Task directions: Take the line containing "Select the Smart Dimension tool" and each line after it through the end of the data below, and return them exactly, minus any pictures.

Exercise data:
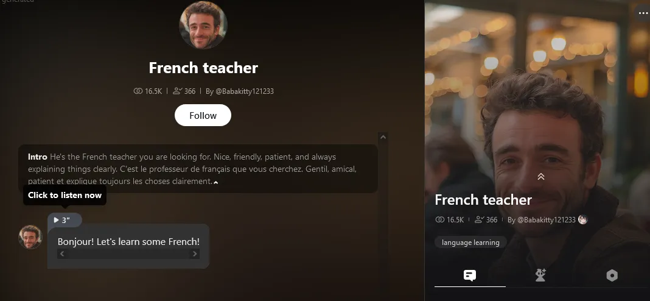The width and height of the screenshot is (650, 301).
Task: Click the scrollbar up arrow
Action: point(383,137)
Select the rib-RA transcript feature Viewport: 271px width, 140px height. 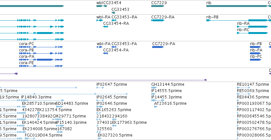[x=252, y=27]
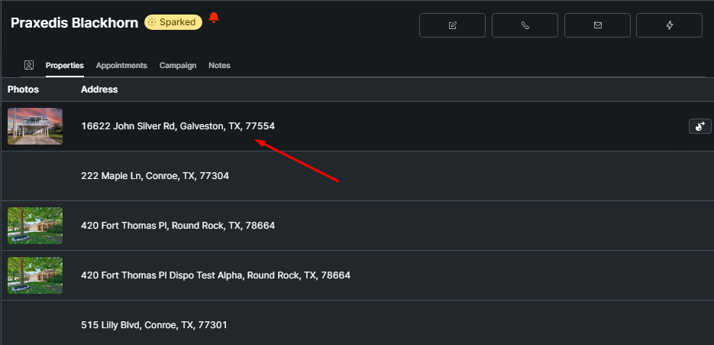Click the phone call icon button

click(x=525, y=25)

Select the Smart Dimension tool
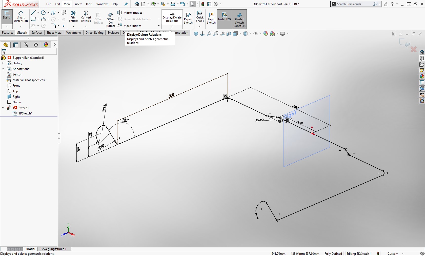[x=21, y=16]
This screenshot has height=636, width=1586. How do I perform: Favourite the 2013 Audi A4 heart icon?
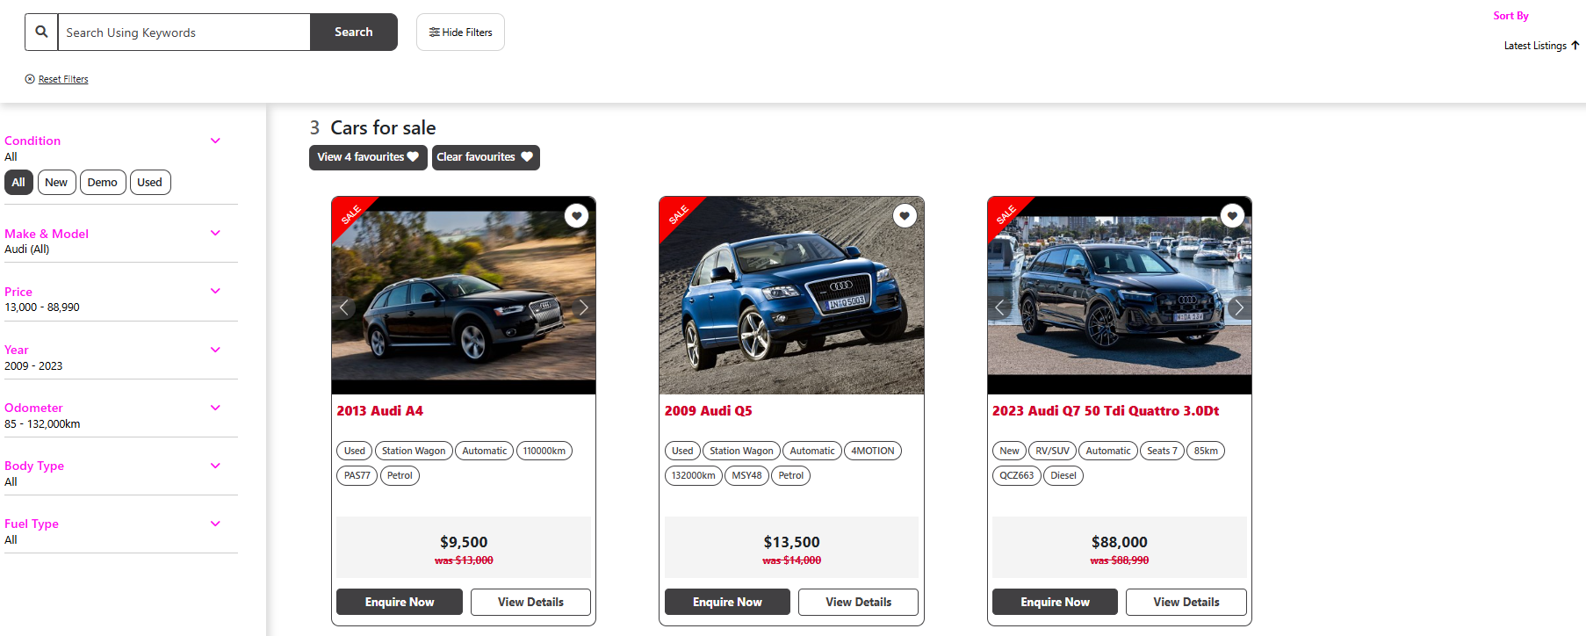pos(576,215)
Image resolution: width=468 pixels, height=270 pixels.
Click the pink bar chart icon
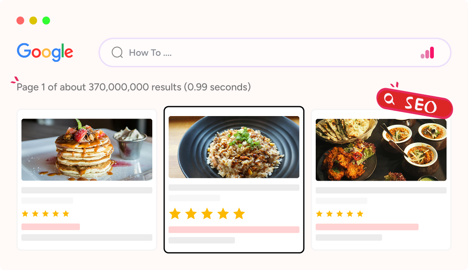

Exercise output:
Select the Smart Dimension tool
[x=21, y=16]
This screenshot has height=636, width=1586. How do I perform: Favourite the 2013 Audi A4 heart icon?
pos(576,215)
Image resolution: width=468 pixels, height=270 pixels.
Click the pink bar chart icon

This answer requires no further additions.